[BEGIN Excerpt provided]

About the first possibility .. is there a way to check if the pam module 'pam_unix.so' supports (freebsd) md5 encryption ?

Second possibility .. after changing the pass of testuser (md5) and of another user and tried just a plain login from the console it works, login uses pam authentication ...



> Steve Langasek <vorlon@netexpress.net> pam-list@redhat.com Re: openssh + pam authentication failing +md5 (?!) HELP HELP HELP !Reply-To: pam-list@redhat.com
>Date: Mon, 6 May 2002 11:26:05 -0500
>
>On Mon, May 06, 2002 at 08:52:41AM -0700, light storm wrote:
>> Hello Steve,all
>
>> I added the debug option the password rule and the auth rule in the
>> sshd pam file, but as far as i can see nothing was sent to the logs, i
>> mean messages and warn logs, unless i should check some other log
>> which i cannot see at the moment ??
>
>You would need to check your /etc/syslog.conf to see where -- if
>anywhere -- auth.* messages are currently being sent.  On my machine,
>that's /var/log/auth and /var/log/debug.

[END Excerpt provided]
[BEGIN Material]

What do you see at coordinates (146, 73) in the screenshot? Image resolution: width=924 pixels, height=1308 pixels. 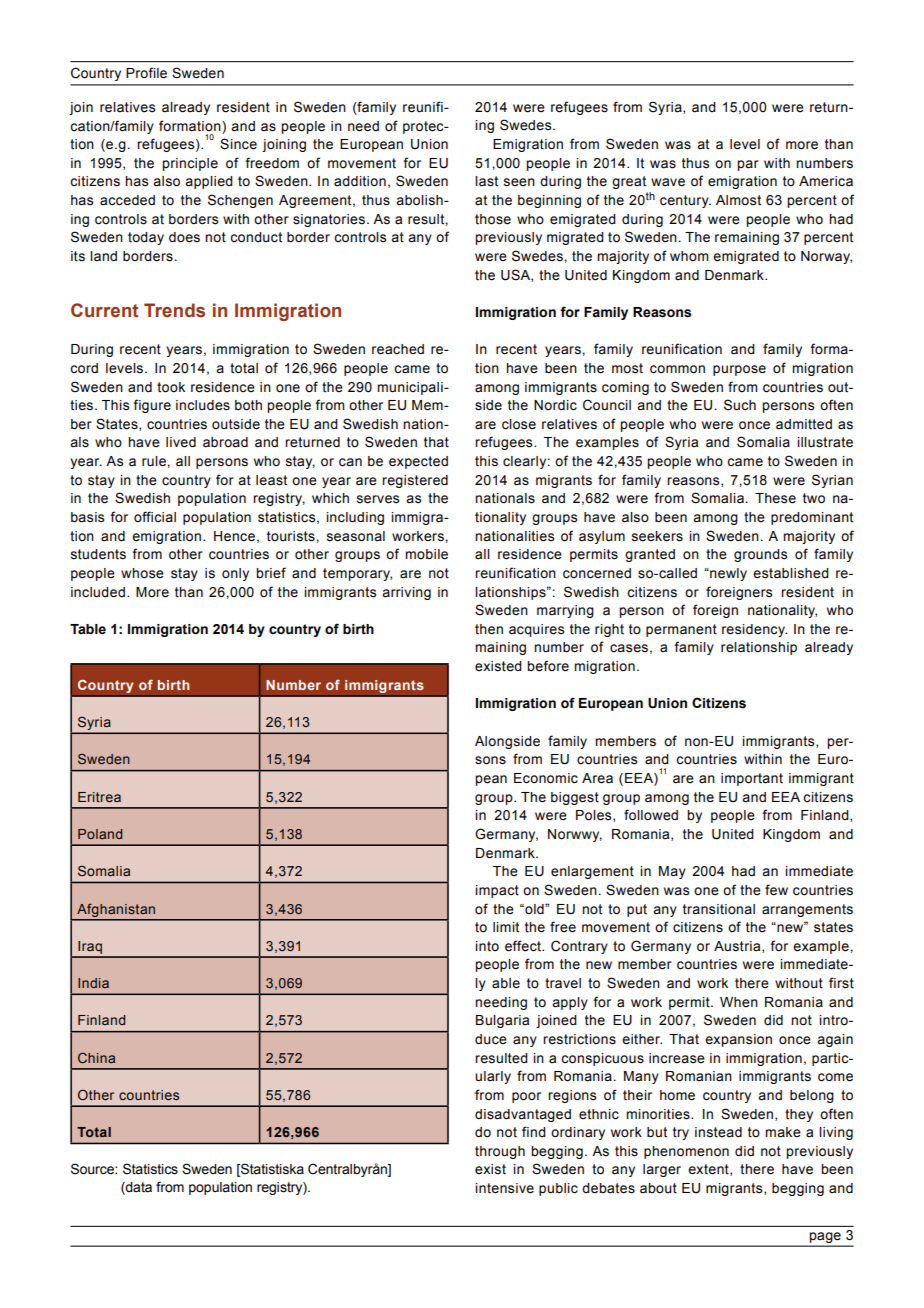 I see `Profile` at bounding box center [146, 73].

[END Material]

■ **Exercises to complete**
1/ Translate into Spanish this sentence from the PAM mailing list excerpt: "You would need to check your /etc/syslog.conf to see where -- if anywhere -- auth.* messages are currently being sent."
2/ According to the PAM mailing list excerpt, where are auth messages sent on Steve Langasek's machine?
3/ List every file path beginning with a slash that appears in the PAM mailing list excerpt.

■ **Task solutions**
1/ Tendrías que revisar tu /etc/syslog.conf para ver adónde, si es que a algún sitio, se están enviando actualmente los mensajes auth.*.

2/ To /var/log/auth and /var/log/debug.

3/
/etc/syslog.conf
/var/log/auth
/var/log/debug